9. De nagelaten betrekkingen van een werknemer die als gevolg van een hem overkomen ongeval is overleden, hebben als tegemoetkoming in de begrafeniskosten recht op een uitkering ineens, bedragende f 1000,–.
10. De echtgenote, echtgenoot of ouder van de overledene, bedoeld in het zevende lid, onderdeel a, die een huwelijk aangaat, heeft recht op een uitkering ineens, bedragende het totaal van de periodieke uitkeringen waartoe zij of hij gerechtigd is, over twee jaren.
11. Wanneer het dagloon van de werknemer, voor wie een 6-daagse werkweek geldt, meer dan NAF 164,25 bedraagt en van de werknemer, voor wie een 5-daagse werkweek geldt, meer dan NAF 197,10 bedraagt, komt het meerdere niet in aanmerking voor berekening van de uitkeringen.

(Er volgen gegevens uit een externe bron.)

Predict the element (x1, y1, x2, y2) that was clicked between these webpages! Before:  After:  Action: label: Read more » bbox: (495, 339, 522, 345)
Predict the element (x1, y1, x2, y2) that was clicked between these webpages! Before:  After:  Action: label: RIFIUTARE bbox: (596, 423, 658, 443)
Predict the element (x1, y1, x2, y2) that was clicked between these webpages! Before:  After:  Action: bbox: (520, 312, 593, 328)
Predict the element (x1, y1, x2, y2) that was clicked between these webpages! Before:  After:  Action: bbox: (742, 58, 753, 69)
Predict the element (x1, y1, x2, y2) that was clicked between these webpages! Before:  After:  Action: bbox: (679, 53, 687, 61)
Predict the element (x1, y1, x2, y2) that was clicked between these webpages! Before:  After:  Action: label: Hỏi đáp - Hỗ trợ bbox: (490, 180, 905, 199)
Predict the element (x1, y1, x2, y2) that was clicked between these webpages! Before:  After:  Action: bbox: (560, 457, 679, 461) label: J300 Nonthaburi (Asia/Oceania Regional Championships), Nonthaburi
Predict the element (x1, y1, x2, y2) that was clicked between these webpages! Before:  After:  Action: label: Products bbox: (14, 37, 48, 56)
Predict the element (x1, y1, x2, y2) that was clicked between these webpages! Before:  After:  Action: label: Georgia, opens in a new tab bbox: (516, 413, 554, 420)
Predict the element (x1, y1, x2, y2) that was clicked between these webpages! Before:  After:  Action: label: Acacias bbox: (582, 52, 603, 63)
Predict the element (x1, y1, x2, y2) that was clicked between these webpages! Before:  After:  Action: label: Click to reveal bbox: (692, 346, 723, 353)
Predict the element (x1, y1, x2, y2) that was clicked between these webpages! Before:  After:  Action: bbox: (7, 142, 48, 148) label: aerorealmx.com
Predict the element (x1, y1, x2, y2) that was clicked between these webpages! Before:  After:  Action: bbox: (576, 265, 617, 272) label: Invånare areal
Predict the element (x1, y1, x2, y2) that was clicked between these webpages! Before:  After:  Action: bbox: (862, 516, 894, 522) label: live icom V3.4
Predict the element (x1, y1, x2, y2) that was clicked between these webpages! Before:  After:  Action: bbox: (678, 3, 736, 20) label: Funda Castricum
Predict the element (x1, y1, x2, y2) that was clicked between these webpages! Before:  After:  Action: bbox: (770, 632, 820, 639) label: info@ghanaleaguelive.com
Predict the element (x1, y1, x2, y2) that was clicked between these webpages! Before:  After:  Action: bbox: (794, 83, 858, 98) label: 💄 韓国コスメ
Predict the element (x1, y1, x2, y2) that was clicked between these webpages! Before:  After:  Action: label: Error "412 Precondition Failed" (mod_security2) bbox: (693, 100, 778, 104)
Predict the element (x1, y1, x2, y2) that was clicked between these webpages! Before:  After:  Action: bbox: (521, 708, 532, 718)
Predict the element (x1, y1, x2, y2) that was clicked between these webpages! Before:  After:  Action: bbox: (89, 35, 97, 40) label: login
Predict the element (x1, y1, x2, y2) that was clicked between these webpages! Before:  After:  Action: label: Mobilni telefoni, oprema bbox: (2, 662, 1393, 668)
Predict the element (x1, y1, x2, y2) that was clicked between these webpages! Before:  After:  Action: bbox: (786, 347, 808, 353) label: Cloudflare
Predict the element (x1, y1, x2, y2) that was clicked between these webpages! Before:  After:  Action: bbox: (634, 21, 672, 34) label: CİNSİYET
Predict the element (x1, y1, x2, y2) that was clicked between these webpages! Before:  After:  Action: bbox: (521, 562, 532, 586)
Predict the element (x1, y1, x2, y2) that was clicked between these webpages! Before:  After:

12. De overleden werknemer wordt als kostwinner in de zin van het zevende lid, onderdeel a aangemerkt voor zover hij of zij geheel of in overwegende mate in het levensonderhoud van zijn of haar ouders voorzag.
13. Tijdens het dienstverband is de werkgever in geval van arbeidsongeschiktheid van de werknemer verplicht een uitkering gelijk aan het ongevallengeld waarop de werknemer over de betreffende loontermijn tegenover de bank recht heeft, aan de werknemer uit te betalen op de dag waarop het loon moet worden uitbetaald of zou moeten worden uitbetaald indien de werknemer niet arbeidsongeschikt zou zijn. De werkgever die een uitkering volgens het bepaalde in de voorgaande volzin heeft uitbetaald heeft, in plaats van de werknemer, tegenover de bank recht op het betreffende ongevallengeld en op uitbetaling daarvan uiterlijk zeven dagen na schriftelijke aanvrage bij de bank, in te dienen na afloop van de maand waarin de uitkering werd uitbetaald. Indien de werkgever de uitkering niet tijdig uitbetaalt, keert de bank het ongevallengeld aan de werknemer uit.
14. Voor het eerst per 1 januari 1977 en vervolgens per 1 januari van elk jaar, kan bij landsbesluit houdende algemene maatregelen, met inachtneming van het bepaalde in het volgende lid, een toeslag worden verleend op de in artikel 5, tweede en vierde lid respectievelijk het zevende lid, onderdeel a, bedoelde ongevallengelden en uitkeringen indien deze zijn of worden toegekend terzake van een ongeval welke vóór de datum waarop de toeslag wordt verleend, heeft plaats gevonden.
15. De toeslag wordt berekend op basis van de stijging welke het prijsindexcijfer van de gezinsconsumptie voor de maand augustus daaraan voorafgaande aangeeft ten opzichte van het prijsindexcijfer voor de maand augustus van het voorafgaande jaar.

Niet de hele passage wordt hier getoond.